彼は目の前の蟻の巣と、手の中の地図、そして私の顔を、苦々しい表情で交互に見る。
やがて、彼は決意したように顔を上げ、仲間たちに指示を出した。
「……引き返す。ルートを再設定する。行くぞ」
彼は踵を返すと、再び先頭に立って歩き始める。
狭く、入り組んだ裏路地。
瓦礫が山積みになり、乗り捨てられた車が道を塞ぐ迷宮。そこを、私たちは進んでいく。
十分ほど進んだだろうか。少し開けたゴミ集積所の前に差し掛かった時、私のスキルが、新たな敵の接近を告げた。
(……来たか。数は四。雑魚だな)
私は、いつでもジャベリンを射出できるよう、内心で準備を整える。
修一たちが角を曲がった瞬間、瓦礫の山の向こうから、四匹の獣が姿を現した。
犬だ。だが、その体は不気味に赤黒く腫れ上がり、背中からは骨のような突起が突き出ている。
「変異犬か! 囲まれるなよ!」
修一さんが叫ぶ。タツヤが悲鳴を上げ、ゴウシが武器を構える。
だが、その一歩目を踏み出すよりも、早く。
彼らの横を、私の『マインドジャベリン』が四本、黒い稲妻のように駆け抜けた。
――ヒュッ! ギュンッ!
一体は頭を、もう一体は心臓を撃ち抜かれ、声もなく地面に沈む。
残る二匹が、私のありえない攻撃に怯んだ、その一瞬。
空中に待機していた二本のジャベリンが、まるで鞭のようにしなり、横薙ぎに二匹の胴体をまとめて薙ぎ払った。

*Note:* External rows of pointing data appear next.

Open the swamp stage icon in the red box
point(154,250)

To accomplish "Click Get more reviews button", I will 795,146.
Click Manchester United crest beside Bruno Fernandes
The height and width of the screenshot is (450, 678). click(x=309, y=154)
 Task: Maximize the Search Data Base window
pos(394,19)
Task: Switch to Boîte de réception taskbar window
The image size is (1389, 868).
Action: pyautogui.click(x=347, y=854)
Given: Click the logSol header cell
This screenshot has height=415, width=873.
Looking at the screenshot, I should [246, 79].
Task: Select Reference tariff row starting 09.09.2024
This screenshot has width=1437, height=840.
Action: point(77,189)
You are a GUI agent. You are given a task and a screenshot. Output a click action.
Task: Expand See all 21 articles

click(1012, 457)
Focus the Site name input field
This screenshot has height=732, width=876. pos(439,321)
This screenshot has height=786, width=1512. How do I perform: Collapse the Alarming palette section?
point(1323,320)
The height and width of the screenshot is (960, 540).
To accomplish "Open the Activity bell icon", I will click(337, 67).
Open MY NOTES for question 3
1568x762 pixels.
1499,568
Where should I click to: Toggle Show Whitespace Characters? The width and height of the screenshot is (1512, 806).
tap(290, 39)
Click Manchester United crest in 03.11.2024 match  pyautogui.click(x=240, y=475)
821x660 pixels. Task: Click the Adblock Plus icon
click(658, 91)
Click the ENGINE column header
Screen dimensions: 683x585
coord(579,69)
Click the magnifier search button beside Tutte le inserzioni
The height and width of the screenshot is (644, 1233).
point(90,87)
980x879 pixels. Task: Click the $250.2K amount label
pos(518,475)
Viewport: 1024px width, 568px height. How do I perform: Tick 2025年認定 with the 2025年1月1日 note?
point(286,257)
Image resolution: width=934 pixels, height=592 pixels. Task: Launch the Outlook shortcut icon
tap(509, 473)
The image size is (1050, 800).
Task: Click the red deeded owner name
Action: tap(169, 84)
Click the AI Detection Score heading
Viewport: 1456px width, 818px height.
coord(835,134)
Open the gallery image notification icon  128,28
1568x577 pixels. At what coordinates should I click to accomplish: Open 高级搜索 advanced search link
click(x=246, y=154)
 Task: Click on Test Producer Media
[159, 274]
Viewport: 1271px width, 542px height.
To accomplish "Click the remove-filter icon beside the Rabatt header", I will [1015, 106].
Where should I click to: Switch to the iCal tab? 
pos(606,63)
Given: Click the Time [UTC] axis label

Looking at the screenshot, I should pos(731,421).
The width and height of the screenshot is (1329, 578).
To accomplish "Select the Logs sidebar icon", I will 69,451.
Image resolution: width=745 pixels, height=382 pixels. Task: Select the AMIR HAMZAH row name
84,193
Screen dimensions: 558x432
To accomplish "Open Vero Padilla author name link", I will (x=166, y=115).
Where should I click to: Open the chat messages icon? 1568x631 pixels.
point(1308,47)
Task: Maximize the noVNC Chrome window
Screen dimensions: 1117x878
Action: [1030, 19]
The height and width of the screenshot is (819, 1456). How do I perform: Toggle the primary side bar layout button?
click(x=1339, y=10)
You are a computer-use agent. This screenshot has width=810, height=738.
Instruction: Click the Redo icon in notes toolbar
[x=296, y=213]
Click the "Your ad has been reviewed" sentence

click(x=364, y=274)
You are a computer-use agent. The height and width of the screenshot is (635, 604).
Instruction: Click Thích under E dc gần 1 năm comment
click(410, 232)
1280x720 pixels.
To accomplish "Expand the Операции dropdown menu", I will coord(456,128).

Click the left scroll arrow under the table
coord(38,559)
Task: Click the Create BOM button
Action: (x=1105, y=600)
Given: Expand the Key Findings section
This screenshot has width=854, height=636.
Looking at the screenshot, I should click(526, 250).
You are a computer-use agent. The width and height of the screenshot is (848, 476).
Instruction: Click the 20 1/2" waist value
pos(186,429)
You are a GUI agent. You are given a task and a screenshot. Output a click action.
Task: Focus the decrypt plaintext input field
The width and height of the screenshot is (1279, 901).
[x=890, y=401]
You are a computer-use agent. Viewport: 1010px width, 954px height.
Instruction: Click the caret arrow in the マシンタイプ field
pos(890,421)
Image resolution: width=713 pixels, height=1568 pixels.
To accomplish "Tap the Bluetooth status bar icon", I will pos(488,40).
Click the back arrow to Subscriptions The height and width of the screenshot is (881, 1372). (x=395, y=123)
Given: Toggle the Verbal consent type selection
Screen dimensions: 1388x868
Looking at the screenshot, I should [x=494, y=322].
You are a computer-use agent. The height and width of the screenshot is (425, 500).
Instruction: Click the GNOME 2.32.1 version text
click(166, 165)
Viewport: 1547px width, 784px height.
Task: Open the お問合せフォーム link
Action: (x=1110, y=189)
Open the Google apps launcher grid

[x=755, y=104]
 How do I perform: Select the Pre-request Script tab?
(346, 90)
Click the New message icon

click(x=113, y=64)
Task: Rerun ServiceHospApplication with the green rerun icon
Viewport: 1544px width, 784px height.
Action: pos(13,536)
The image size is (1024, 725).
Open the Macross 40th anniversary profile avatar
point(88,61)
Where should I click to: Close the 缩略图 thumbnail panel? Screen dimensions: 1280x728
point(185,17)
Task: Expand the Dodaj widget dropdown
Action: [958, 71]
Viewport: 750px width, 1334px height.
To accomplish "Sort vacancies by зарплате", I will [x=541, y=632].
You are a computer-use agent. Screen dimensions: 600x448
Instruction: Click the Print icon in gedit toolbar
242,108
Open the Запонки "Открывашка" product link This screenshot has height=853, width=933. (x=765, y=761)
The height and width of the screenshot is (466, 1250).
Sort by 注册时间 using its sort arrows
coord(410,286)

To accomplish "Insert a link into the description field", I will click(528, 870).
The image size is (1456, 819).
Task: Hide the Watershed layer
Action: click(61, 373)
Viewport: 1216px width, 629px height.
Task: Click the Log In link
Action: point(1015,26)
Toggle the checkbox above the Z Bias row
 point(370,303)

ゴシャッ、という鈍い音。獣たちはくの字に折れ曲がり、動かなくなった。
「…………え?」
タツヤの間抜けな声が、静まり返った路地に響いた。
修一さんとゴウシさんも、武器を構えたまま、目の前の惨状に呆然としている。
【経験値を獲得しました】
【経験値を獲得しました】
【経験値を獲得しました】
【経験値を獲得しました】
【レベルが上がりました! Lv.13 -> Lv.14】
(お、レベルアップ。こいつら、意外と経験値持ってたな)
私は、自分のステータスが更新されたのを確認しながら、何事もなかったかのように再び歩き始めた。
ジャベリンは、静かに私の後をついてくる。
(うん、やっぱりこの武器、使い勝手がいいな。作ってよかった…)
しばらく歩いていくと立体駐車場が見えてきた。
私達は、その立体駐車場のスロープの前で、ようやく足を止める。
駐車場の壁の隙間から、目的の施設――自衛隊駐屯地が見えた。
高いフェンスに有刺鉄線、そして入り口に築かれた堅牢なバリケード。
市役所や私の拠点である図書館とは比べ物にならないほどの固めっぷり…
まさしく要塞だ。
修一さんが、憎々しげに、その要塞を睨みつけた。